Task: Wherever a line in the data holds the word "Témoignage", pull that line out.

Material shown:
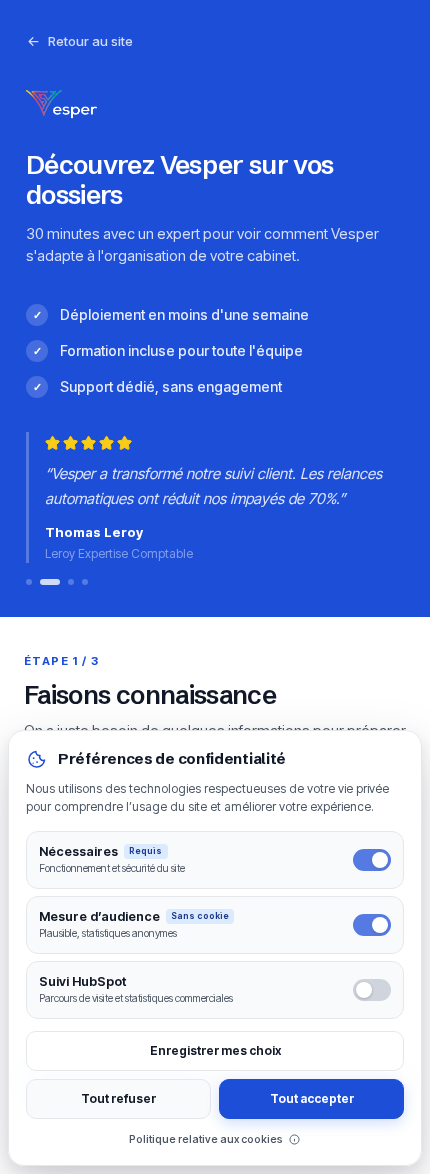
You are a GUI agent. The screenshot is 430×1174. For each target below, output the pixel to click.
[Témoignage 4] (85, 582)
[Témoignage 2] (50, 582)
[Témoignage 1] (29, 582)
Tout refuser (118, 1098)
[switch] (372, 860)
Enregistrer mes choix (215, 1050)
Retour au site (90, 41)
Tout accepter (312, 1098)
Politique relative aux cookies (206, 1139)
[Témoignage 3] (71, 582)
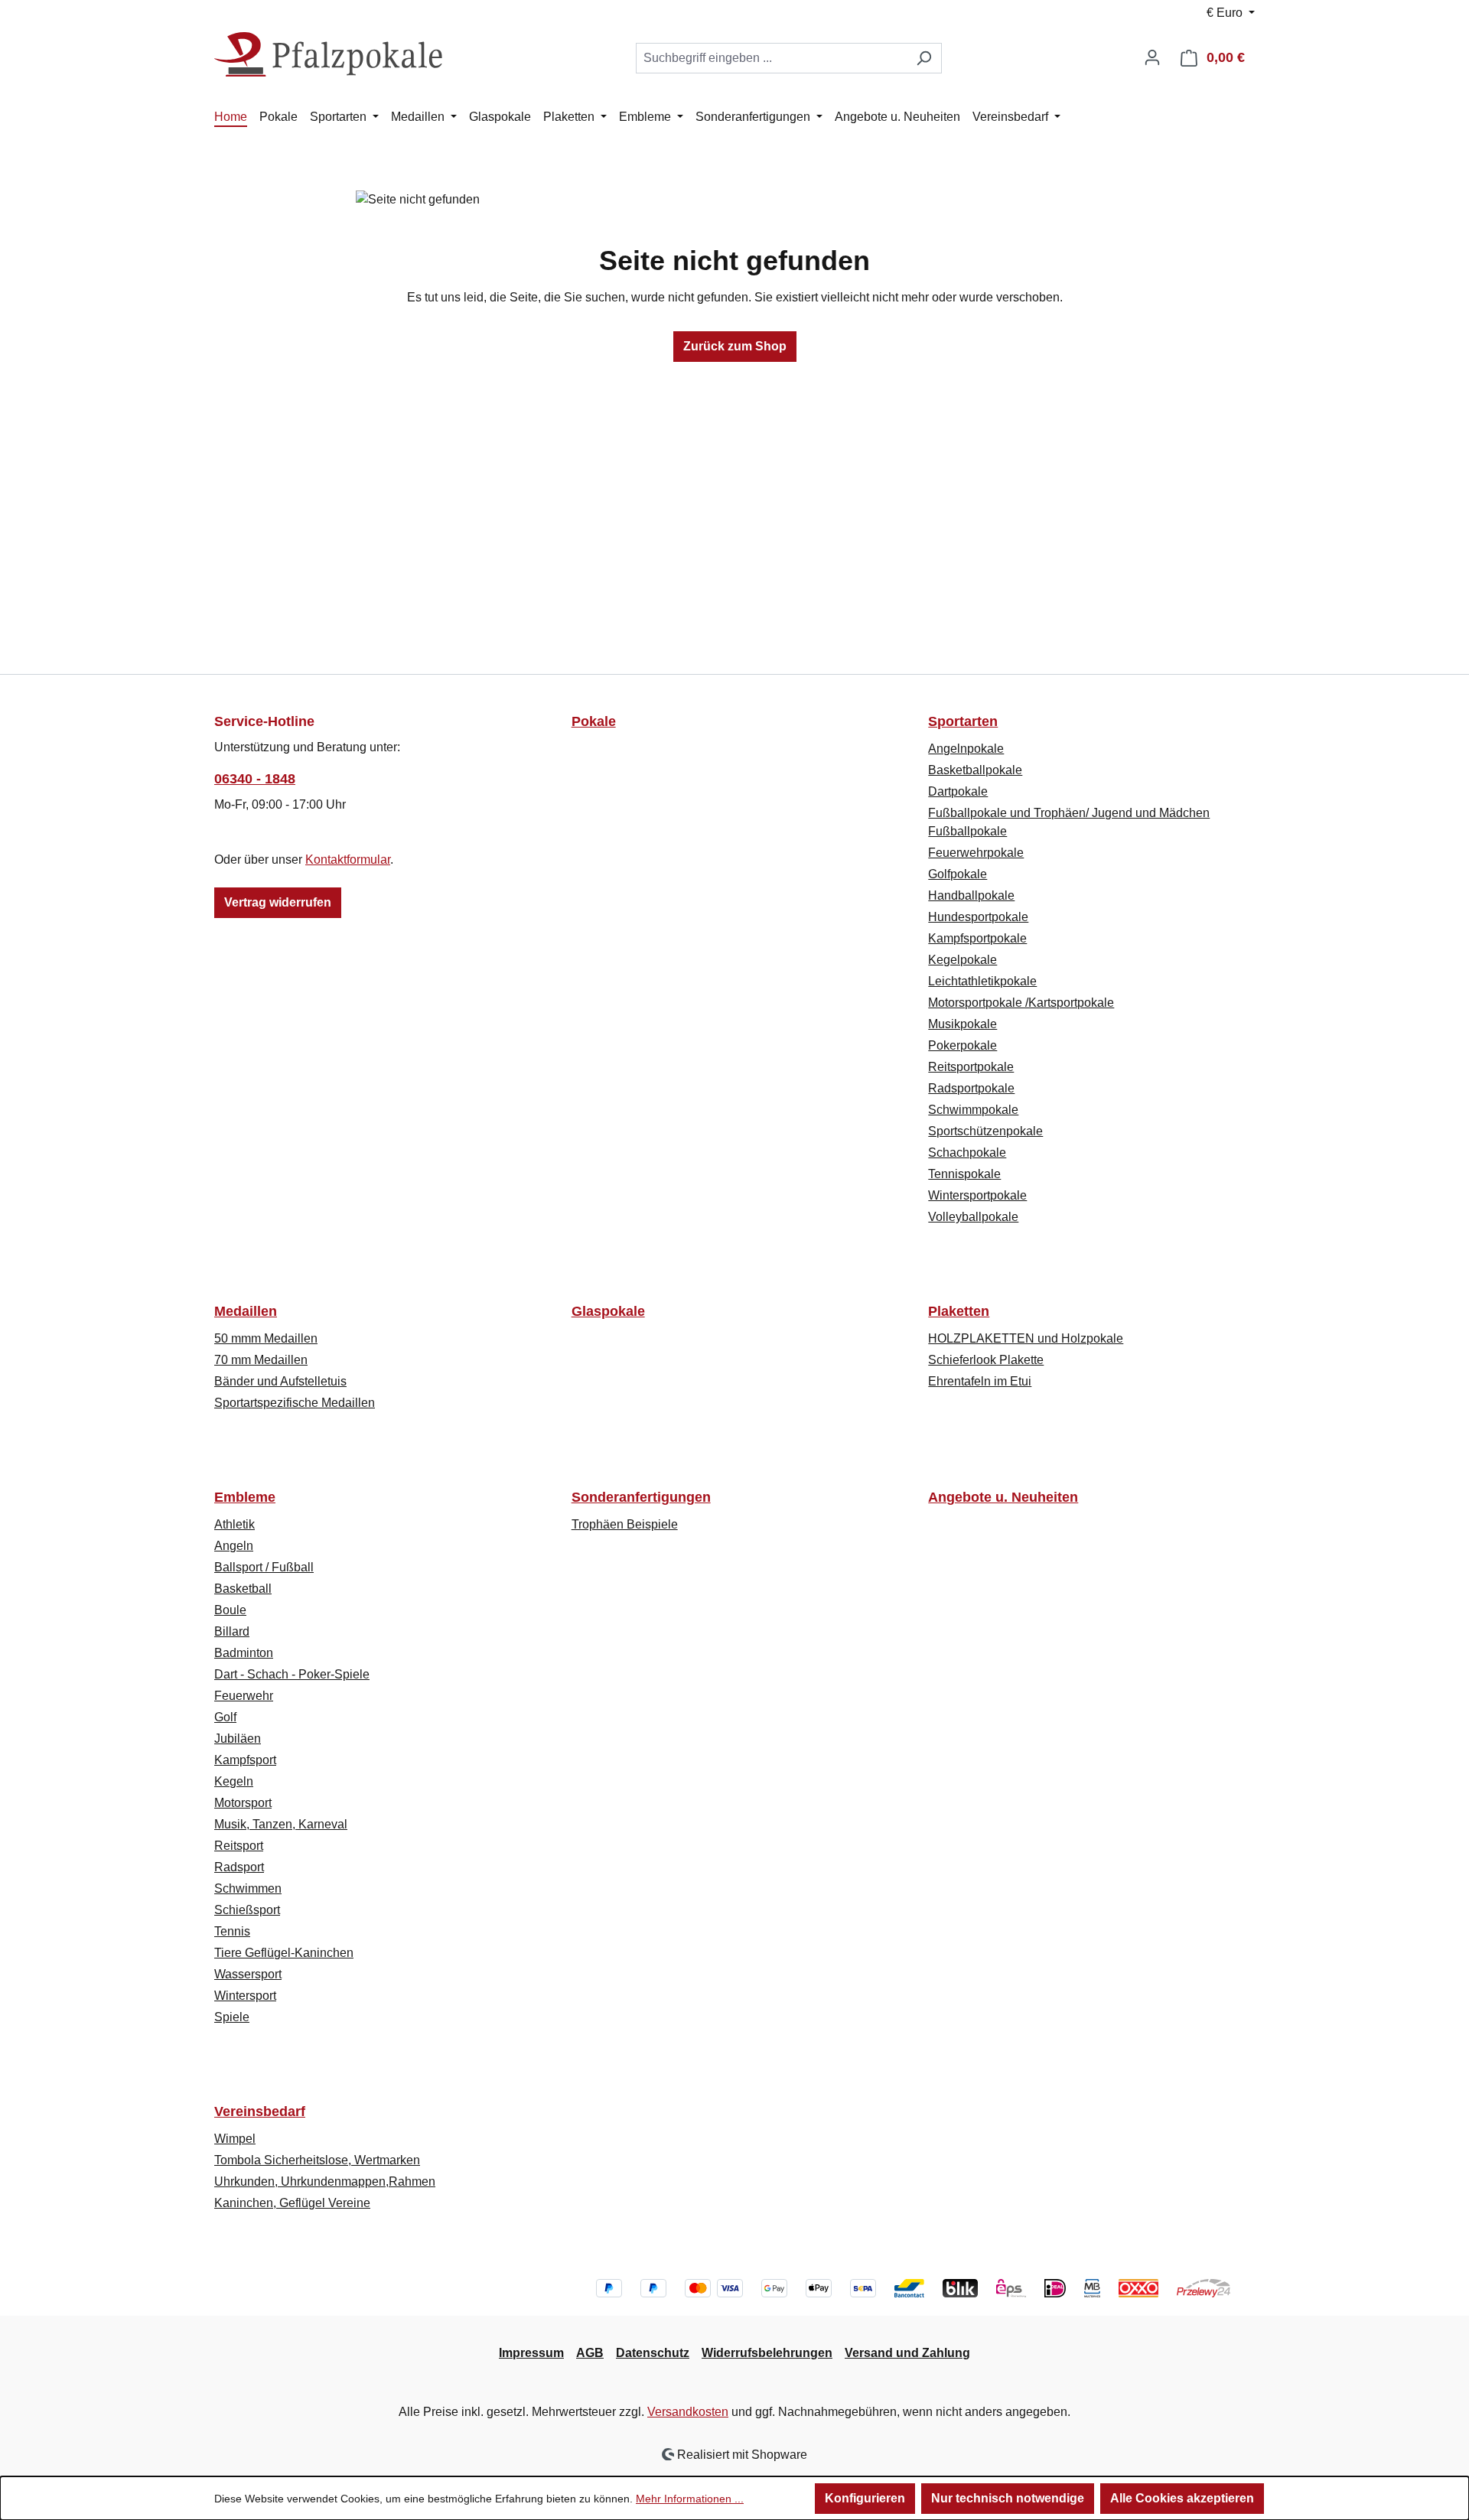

Response to this task:
[Témoignage 4] (85, 582)
[Témoignage 2] (50, 582)
[Témoignage 1] (29, 582)
[Témoignage 3] (71, 582)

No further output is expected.